They were fighting with each other in order to become supreme. After the establishment of treaty of Westphalia, the conquered states were allowed to continue as independent states. In the 18th century Britain became supreme after the Industrialization, this led to wars as Napoleonic Wars (1803-1815), French Revolution, where France was defeated by an alliance of Britain, Netherlands, Austria-Hungary, Spain, Russia and Prussia. After all these disastrous occasions, the five most powerful states tried, to corporate on major issues to prevent wars, the result was the Congress of Vienna of 1815.
During the twentieth century three powers started to dominate the world; the United States, Japan and Italy. The great power system was globalized not centered in only Europe during the early 20th century. In World War 1 (1914-1918), Germany and Austria-Hungary were defeated by an alliance of Britain, France, Russia, Italy and the United States. Again after 20 years, in the World War 2 (1939-1945) Germany, Italy and Japan were defeated by an ally of the United States, Russia Britain, France and China.
After the end of the second World War, the United States and Soviet Russia, who were the allies, became rivals for the next forty years during the Cold War period. Imperialism: Imperialism is the acquisition of colonies by conquest or otherwise. European imperialism started during the 15th century, with the development of oceangoing ships. Portugal pioneered the first voyages of exploration beyond Europe, and then Spain, France and Britain followed them. With military technology, Europeans started to dominate the coastal cities and started to do trading.
This control started to extend to inland, in Latin America, North America then throughout in Asia and Africa. Over time the economies of colonies developed due to the communication infrastructure, factories etc. Decolonization, it means the independence was given to the colonies, started from the United States in 1776. Even though Europe was practicing decolonization in the late 19th century still it acquired colonies. Nationalism: Nationalism is the devotion to the interests of one’s nations. A nation is a population that shares an identity, basically including culture and language.

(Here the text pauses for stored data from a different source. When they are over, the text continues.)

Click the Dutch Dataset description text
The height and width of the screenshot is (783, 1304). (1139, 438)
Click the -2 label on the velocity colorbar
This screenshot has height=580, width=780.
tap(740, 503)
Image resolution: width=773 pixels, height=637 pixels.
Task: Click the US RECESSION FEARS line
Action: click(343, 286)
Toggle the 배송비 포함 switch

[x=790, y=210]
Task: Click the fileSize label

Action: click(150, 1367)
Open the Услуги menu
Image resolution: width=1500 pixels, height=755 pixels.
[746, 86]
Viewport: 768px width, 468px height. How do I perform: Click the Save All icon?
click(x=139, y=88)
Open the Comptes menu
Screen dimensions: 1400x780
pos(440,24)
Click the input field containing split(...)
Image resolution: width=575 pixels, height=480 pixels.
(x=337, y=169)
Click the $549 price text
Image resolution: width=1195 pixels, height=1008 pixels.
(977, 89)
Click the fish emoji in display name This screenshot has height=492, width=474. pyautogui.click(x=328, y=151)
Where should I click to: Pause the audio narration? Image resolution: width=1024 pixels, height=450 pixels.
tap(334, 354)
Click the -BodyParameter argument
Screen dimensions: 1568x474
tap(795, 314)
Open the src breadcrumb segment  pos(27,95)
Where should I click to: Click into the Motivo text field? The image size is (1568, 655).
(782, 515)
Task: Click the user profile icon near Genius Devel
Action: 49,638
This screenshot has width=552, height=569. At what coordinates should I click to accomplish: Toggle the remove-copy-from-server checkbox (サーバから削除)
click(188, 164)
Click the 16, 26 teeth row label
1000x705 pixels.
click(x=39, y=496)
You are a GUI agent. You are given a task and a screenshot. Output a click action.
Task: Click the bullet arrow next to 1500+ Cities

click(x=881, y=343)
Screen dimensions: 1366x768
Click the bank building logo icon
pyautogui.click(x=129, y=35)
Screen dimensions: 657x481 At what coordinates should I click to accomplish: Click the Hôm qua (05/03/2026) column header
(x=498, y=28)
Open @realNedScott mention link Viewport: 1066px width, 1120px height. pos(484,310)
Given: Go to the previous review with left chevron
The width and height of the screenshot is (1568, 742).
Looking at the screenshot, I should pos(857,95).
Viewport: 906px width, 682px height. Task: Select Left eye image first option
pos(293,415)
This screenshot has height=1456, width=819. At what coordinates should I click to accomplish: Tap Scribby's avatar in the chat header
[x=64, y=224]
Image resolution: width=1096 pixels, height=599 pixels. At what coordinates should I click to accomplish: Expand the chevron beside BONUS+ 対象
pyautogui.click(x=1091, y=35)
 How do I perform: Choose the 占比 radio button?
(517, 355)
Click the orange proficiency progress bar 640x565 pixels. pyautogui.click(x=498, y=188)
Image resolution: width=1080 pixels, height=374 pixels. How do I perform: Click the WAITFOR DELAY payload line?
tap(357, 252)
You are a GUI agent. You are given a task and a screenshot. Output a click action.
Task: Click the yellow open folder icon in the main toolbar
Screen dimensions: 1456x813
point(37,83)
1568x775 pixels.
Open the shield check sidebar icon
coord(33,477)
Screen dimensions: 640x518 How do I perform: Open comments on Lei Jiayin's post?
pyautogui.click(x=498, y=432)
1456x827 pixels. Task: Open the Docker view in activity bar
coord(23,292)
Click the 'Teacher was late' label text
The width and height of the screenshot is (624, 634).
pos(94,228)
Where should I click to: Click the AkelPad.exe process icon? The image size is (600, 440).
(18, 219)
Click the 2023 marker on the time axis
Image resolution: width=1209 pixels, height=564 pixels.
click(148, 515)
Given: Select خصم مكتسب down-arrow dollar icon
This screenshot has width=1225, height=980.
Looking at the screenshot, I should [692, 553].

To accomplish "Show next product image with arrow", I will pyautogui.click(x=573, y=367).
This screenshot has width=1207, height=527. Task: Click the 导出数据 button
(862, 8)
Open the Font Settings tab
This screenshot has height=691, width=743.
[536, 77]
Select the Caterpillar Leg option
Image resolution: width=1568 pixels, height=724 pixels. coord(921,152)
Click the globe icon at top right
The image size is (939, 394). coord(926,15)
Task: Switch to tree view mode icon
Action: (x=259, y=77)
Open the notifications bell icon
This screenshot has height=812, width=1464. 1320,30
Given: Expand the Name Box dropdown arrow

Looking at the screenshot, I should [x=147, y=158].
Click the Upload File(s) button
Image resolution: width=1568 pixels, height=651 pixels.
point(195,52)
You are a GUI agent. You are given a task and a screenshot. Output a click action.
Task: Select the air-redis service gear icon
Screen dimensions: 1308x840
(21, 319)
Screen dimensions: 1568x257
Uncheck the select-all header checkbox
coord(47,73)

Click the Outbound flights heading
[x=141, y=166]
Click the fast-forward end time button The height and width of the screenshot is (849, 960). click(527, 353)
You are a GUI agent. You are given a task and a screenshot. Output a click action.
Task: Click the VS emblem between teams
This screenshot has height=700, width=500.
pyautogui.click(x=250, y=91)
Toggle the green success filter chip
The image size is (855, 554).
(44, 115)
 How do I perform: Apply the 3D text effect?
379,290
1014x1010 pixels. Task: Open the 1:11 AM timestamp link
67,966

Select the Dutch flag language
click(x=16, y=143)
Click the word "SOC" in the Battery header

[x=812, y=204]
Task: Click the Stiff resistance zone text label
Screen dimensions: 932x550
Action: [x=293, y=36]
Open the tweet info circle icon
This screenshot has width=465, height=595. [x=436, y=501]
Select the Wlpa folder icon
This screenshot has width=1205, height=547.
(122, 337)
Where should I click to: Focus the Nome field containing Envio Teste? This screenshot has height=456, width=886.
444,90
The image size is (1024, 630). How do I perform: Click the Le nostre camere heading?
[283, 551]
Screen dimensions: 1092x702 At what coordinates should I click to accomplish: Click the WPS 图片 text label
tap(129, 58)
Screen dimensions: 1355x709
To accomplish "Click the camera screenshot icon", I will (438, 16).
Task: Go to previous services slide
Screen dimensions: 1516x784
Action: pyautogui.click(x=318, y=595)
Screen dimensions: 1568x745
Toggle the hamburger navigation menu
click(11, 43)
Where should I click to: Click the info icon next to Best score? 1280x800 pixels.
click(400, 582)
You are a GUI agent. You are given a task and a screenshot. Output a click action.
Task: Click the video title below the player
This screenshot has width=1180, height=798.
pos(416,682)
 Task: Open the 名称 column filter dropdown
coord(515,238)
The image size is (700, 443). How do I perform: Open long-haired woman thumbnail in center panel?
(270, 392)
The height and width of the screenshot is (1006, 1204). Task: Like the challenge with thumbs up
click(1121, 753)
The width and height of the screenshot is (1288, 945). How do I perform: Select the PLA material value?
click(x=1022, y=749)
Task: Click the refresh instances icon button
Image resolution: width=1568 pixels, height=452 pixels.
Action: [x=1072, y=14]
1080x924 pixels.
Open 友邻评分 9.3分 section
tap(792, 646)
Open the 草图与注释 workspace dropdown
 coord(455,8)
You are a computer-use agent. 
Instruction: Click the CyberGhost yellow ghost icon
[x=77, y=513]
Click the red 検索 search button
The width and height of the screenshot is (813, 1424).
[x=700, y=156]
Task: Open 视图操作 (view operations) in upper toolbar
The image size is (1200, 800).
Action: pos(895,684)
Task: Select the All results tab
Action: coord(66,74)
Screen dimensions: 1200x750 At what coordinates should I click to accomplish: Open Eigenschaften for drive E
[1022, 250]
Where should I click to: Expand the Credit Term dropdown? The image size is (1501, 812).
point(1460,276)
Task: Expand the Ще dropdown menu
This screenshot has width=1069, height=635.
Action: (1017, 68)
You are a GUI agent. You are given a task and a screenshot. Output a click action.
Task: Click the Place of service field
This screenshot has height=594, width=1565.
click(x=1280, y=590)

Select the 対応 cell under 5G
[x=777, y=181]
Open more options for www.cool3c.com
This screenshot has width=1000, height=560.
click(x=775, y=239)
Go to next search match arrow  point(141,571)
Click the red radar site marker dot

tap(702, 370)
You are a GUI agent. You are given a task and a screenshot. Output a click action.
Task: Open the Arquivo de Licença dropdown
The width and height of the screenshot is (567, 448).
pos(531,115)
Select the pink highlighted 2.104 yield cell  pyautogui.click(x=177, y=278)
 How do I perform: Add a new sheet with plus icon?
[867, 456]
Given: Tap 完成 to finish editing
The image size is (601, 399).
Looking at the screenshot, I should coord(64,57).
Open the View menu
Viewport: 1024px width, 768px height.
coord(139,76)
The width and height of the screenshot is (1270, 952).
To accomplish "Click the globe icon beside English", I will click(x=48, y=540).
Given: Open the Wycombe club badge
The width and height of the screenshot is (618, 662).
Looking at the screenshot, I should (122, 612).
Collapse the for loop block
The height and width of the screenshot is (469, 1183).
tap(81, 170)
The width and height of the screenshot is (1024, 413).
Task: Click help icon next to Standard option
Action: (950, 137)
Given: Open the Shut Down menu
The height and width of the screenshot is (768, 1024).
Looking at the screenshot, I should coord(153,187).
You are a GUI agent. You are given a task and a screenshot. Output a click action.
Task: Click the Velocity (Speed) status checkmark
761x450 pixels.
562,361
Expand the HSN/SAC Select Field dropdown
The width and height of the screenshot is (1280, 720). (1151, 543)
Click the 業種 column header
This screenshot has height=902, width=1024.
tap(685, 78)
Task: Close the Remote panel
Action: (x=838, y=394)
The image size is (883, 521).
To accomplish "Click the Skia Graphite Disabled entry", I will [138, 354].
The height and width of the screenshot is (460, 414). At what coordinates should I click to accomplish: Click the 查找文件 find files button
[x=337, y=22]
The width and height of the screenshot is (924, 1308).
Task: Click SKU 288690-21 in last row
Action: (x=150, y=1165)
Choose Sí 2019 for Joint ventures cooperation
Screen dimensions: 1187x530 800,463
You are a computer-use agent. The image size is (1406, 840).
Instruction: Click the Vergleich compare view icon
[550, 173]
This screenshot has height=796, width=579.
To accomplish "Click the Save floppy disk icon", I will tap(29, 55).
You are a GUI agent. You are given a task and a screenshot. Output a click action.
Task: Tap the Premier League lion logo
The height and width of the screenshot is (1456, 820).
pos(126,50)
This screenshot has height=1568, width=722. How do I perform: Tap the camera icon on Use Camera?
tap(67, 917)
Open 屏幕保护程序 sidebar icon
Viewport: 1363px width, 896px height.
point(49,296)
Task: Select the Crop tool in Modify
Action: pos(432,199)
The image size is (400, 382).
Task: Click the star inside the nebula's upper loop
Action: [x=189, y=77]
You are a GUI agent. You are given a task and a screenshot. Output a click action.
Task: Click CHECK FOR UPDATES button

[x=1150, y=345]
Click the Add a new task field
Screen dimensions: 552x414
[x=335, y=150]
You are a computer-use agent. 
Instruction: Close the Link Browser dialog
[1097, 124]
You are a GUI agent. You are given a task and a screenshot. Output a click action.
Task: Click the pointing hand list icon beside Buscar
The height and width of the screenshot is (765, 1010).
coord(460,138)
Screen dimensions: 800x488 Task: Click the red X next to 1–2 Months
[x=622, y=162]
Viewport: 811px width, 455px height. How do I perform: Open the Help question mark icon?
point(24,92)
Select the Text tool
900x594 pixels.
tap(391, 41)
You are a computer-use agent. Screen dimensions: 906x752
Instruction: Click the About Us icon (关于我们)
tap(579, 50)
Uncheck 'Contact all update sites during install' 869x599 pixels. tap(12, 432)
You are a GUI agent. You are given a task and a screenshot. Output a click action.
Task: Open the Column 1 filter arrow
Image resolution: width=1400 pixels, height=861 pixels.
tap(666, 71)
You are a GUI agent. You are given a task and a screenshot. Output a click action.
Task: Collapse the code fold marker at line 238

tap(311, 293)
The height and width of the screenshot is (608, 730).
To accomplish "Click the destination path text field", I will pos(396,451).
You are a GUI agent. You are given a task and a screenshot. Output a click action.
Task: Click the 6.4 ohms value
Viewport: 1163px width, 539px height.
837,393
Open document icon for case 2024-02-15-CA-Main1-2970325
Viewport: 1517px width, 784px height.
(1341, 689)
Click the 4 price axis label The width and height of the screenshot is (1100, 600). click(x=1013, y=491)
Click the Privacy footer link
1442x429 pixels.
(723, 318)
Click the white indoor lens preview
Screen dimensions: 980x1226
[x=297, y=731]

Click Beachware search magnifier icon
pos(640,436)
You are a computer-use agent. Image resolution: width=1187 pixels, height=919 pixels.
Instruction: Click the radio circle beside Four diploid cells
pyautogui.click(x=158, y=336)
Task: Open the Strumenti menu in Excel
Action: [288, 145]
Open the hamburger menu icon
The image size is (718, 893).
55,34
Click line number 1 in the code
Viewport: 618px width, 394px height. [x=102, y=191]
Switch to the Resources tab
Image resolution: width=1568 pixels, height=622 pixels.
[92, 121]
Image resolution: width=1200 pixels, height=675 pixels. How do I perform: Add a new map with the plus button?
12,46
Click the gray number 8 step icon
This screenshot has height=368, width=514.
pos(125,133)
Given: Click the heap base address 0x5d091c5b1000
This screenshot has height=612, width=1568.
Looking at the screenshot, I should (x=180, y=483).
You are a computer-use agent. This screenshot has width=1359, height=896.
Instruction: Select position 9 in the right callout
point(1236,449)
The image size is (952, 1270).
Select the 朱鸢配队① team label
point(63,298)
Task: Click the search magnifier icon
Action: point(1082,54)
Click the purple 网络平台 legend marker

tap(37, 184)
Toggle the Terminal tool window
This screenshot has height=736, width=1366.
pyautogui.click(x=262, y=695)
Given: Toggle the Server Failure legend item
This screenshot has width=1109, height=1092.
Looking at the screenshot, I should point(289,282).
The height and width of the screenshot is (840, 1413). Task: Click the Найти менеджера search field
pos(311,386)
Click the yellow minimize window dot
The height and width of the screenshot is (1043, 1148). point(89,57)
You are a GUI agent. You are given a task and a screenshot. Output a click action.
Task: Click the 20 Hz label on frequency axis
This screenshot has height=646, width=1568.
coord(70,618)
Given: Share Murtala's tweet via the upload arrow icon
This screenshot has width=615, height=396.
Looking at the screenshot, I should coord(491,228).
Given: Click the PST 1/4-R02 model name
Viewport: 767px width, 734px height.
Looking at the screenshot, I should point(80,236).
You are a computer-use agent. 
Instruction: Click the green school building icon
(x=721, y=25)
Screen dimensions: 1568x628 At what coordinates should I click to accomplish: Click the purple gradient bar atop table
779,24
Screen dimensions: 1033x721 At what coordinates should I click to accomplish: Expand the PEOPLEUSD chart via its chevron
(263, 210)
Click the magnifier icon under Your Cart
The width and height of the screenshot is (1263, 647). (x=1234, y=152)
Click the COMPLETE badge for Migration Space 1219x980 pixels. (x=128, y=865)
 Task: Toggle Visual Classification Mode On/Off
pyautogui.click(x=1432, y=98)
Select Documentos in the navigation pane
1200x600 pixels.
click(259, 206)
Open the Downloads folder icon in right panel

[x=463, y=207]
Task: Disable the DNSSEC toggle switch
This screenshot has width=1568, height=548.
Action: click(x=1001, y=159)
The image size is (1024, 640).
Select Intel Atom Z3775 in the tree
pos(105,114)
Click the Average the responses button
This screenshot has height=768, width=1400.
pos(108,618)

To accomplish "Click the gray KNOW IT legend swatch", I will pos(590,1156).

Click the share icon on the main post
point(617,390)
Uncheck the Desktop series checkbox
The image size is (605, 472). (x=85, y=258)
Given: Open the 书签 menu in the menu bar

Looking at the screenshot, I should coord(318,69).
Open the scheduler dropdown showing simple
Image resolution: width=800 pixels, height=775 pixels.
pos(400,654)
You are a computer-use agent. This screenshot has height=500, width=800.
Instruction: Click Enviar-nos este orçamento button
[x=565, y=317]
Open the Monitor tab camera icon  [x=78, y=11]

At about A. D. 1500, countries as France and Austria began to construct entire nations into single states. These nation states were very powerful and large; they dominated smaller neighboring countries. Many small nation states were conquered and united into nation states. Automatically the idea of Nationalism became a powerful force and contributed to the disintegration of huge, multinational states such as Austria Hungary, the Soviet Union and Yugoslavia. The world economy, 1750-2000: In 1750, Britain seems to be the world’s largest, advanced and most powerful economy had a GDP of $1200.
This was due to the Industrialization (a process at the world level of analysis spread to the other advanced economies), the use of energy to drive machineries and the accumulation of such machinery along with the creation of products. The Industrial Revolution started in Britain in the 18th century. By 1850, wooden sailing ships were replaced by coal powered iron steamships. There were creation of factories and textile industries and other commodities too. The railroad development increased the volume of world production and trade, also tied distant locations more closely together economically.
The British favored the concept of ‘Free Trade’. Apart from that Britain served as the financial capital of the world by managing a complex world market in goods and services in the 19th century. International monetary relations were still based on the value of precious metals as gold, silver, diamonds etc. By the 20th century, the United States became the world’s largest and advanced economy, not the Britain. The industrialization of the United States was powered by territorial expansion, by adding vast resources. The United States was attracting poor people from the Britain as well.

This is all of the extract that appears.